Sinkende Zinsen für Kurzfristprodukte
Im Bereich der Kapitalanlagen buhlen nicht nur Banken um die Gunst der Kunden. Unabhängige Anlageberatungen und Versicherungen wollen sich ebenfalls ein Stück vom Kuchen abschneiden. Und sind scharf auf das Portemonnaie der Kunden.
Lebensversicherer haben in der Vergangenheit zu einem Trick gegriffen, um neue Kunden anzuziehen. Mithilfe von Kurzfristprodukten haben sie Zinsen und Verfügbarkeiten wie beim Tagesgeldkonto versprochen. Die Bundesanstalt für Finanzdienstleistungsaufsicht (BaFin) will dem jetzt einen Riegel vorschieben.
Kurzfristprodukte – Geschäfte auf Kosten der Bestandskunden
Was die BaFin umtreibt, ist nicht so sehr die Tatsache, dass die Versicherer solche Produkte anbieten. Vielmehr geht es um deren Finanzierung. Denn die Lebensversicherer stehen im Verdacht, die hohen Zinsen der Kurzfristprodukte auf Kosten der Bestandskunden zu finanzieren.

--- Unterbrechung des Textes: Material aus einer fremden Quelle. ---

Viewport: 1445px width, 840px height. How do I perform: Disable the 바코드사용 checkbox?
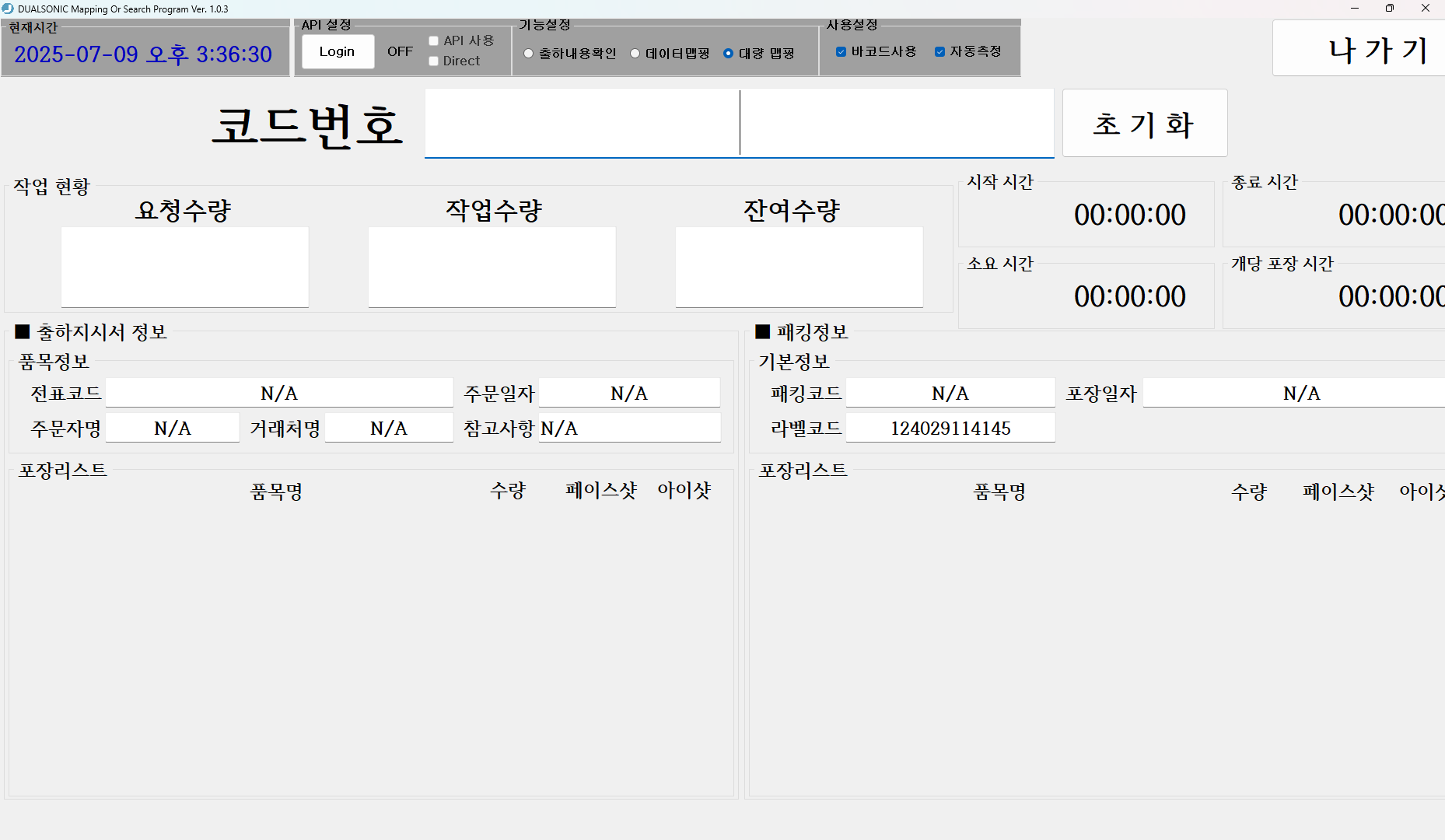click(x=841, y=51)
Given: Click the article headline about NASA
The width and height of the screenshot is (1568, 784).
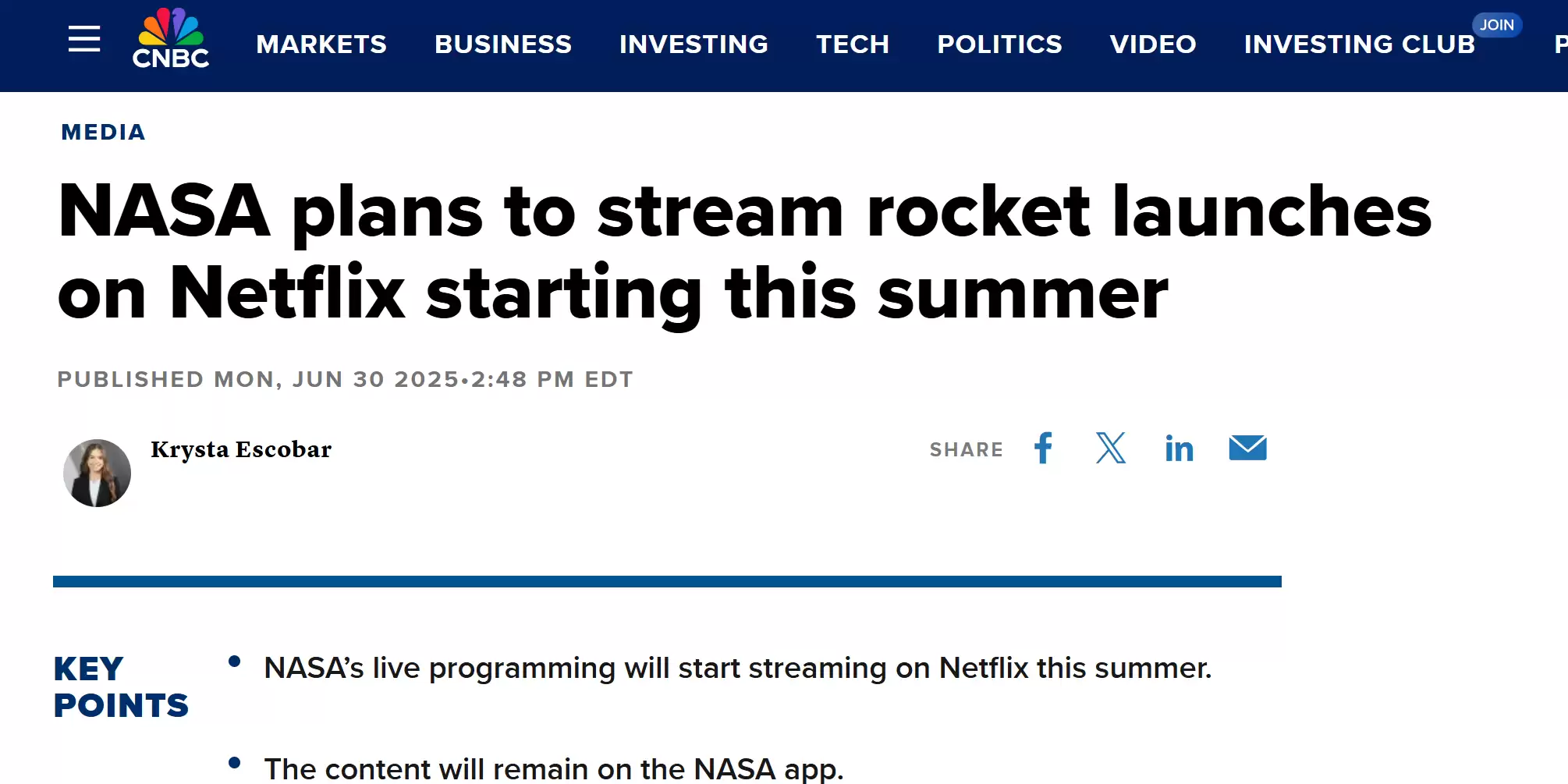Looking at the screenshot, I should (745, 251).
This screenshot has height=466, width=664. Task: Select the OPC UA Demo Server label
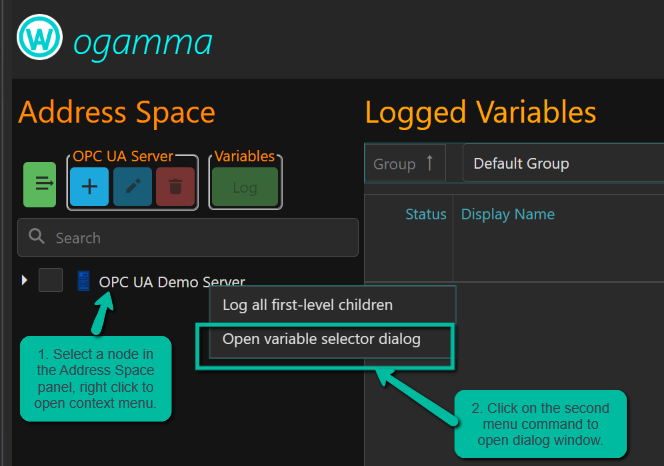pos(171,282)
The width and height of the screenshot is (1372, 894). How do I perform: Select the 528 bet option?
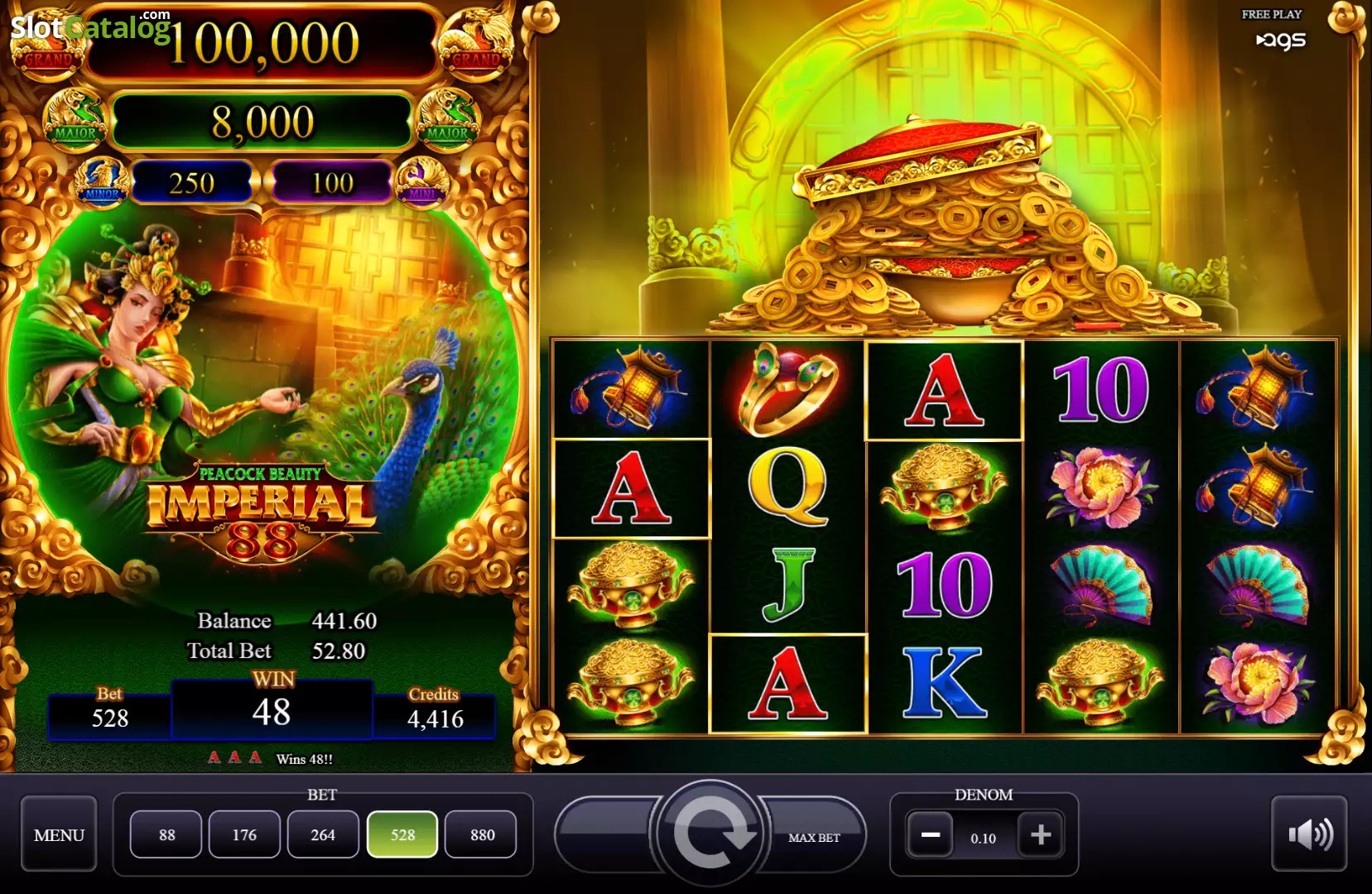[402, 834]
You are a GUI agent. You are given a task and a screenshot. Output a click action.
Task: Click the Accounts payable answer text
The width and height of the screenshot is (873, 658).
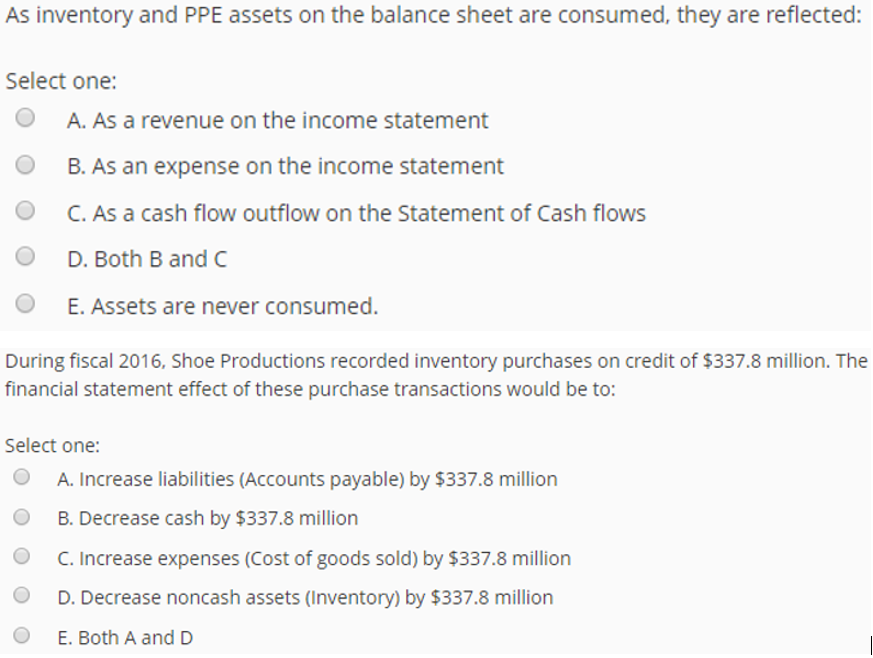[307, 479]
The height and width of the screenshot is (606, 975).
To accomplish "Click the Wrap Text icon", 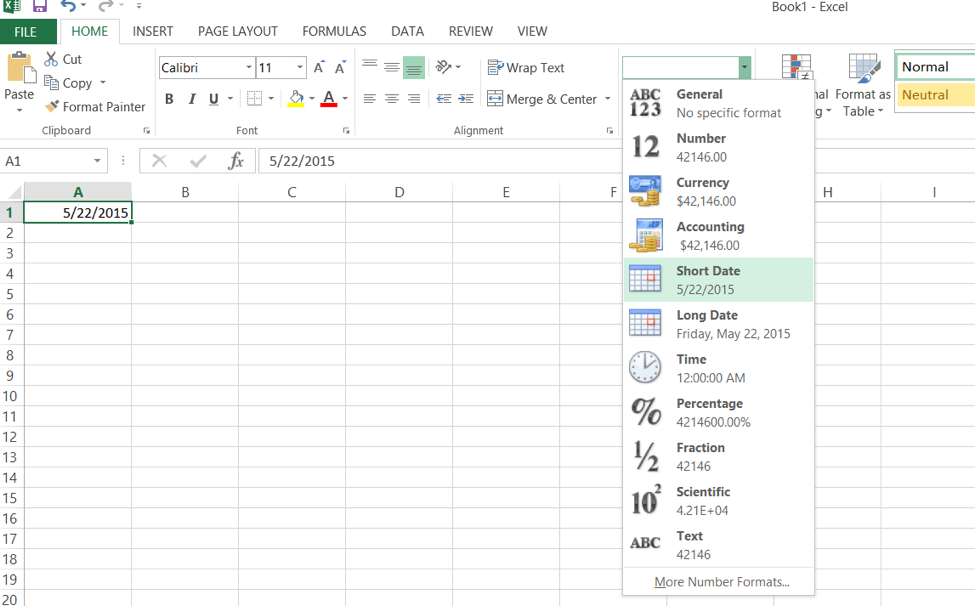I will pos(495,67).
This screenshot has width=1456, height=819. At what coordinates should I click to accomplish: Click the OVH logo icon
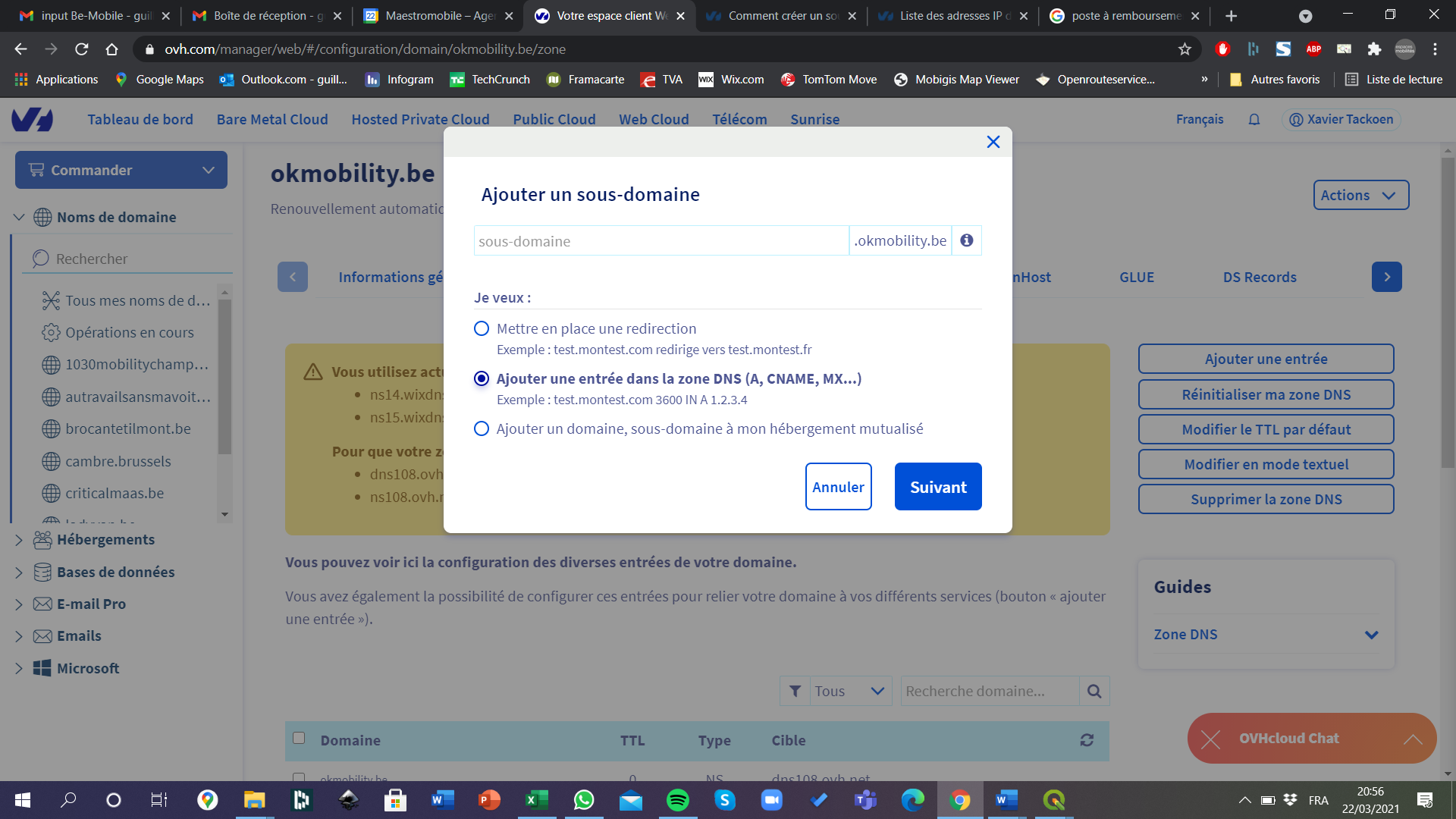point(32,120)
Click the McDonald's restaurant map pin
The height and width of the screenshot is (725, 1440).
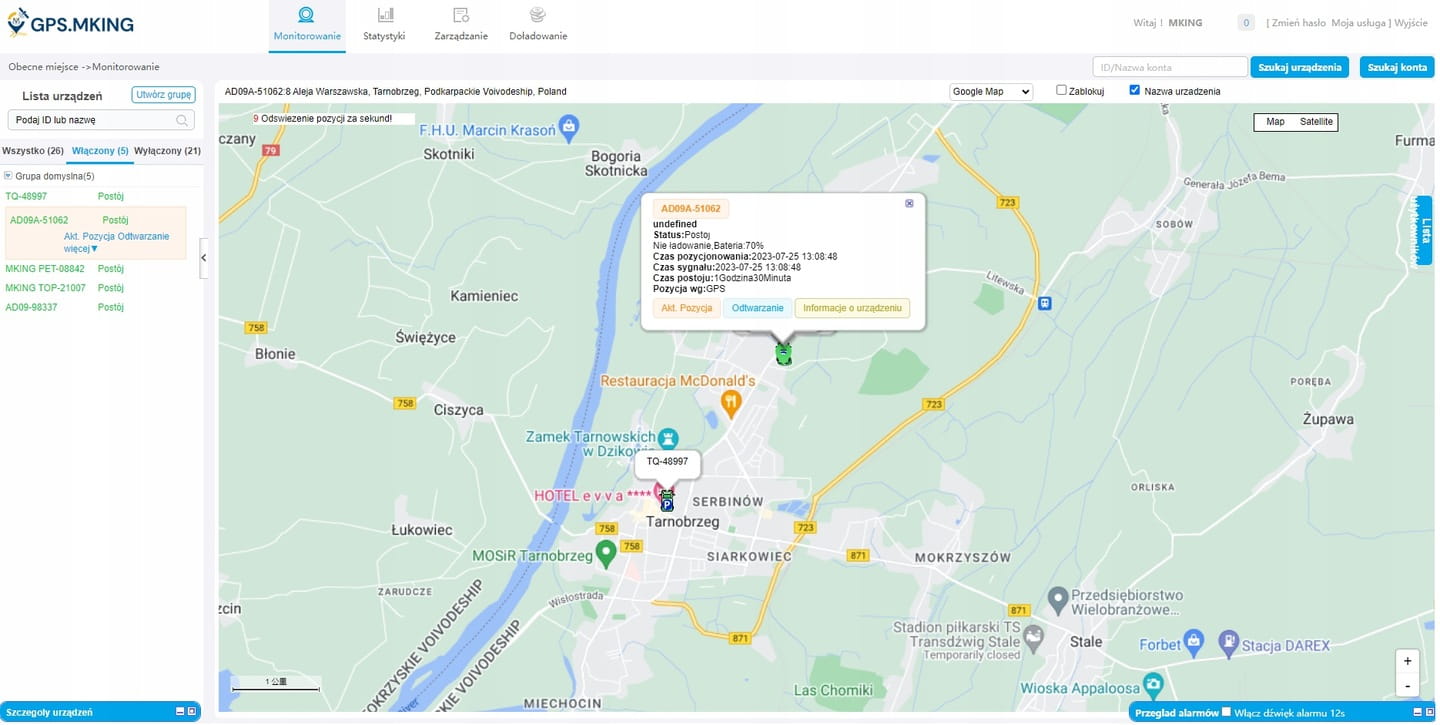point(731,403)
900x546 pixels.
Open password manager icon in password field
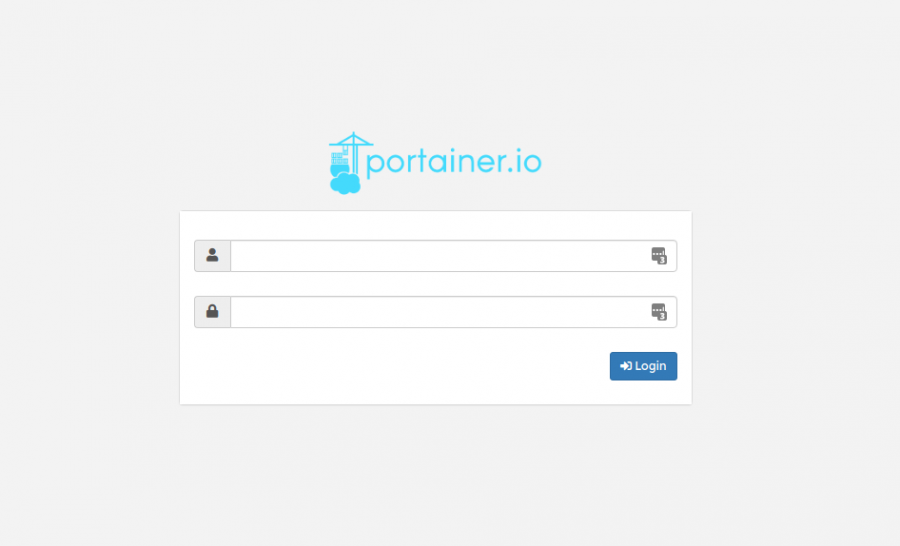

Und begeben sich auf dünnes Eis. Im Fall einer Zinswende fürchten Experten, dass die Anleger ihr Kapital im großen Stil abziehen. Die Versicherer müssten daher langfristige Wertpapiere auf den Markt werfen und am Ende unter Wert verkaufen. Die Dummen wären am Ende die Bestandskunden. Die BaFin will deshalb neue Regeln einführen.
Neue Regeln und niedrigere Zinsen
Die Versicherer sollen unter anderem gezwungen werden, die Kurzfristprodukte in einem separaten Topf anzulegen. Unterm Strich ist damit zu rechnen – sollten die neuen Regeln tatsächlich kommen – dass die Zinsen für Kurzfristprodukte der Lebensversicherer sinken.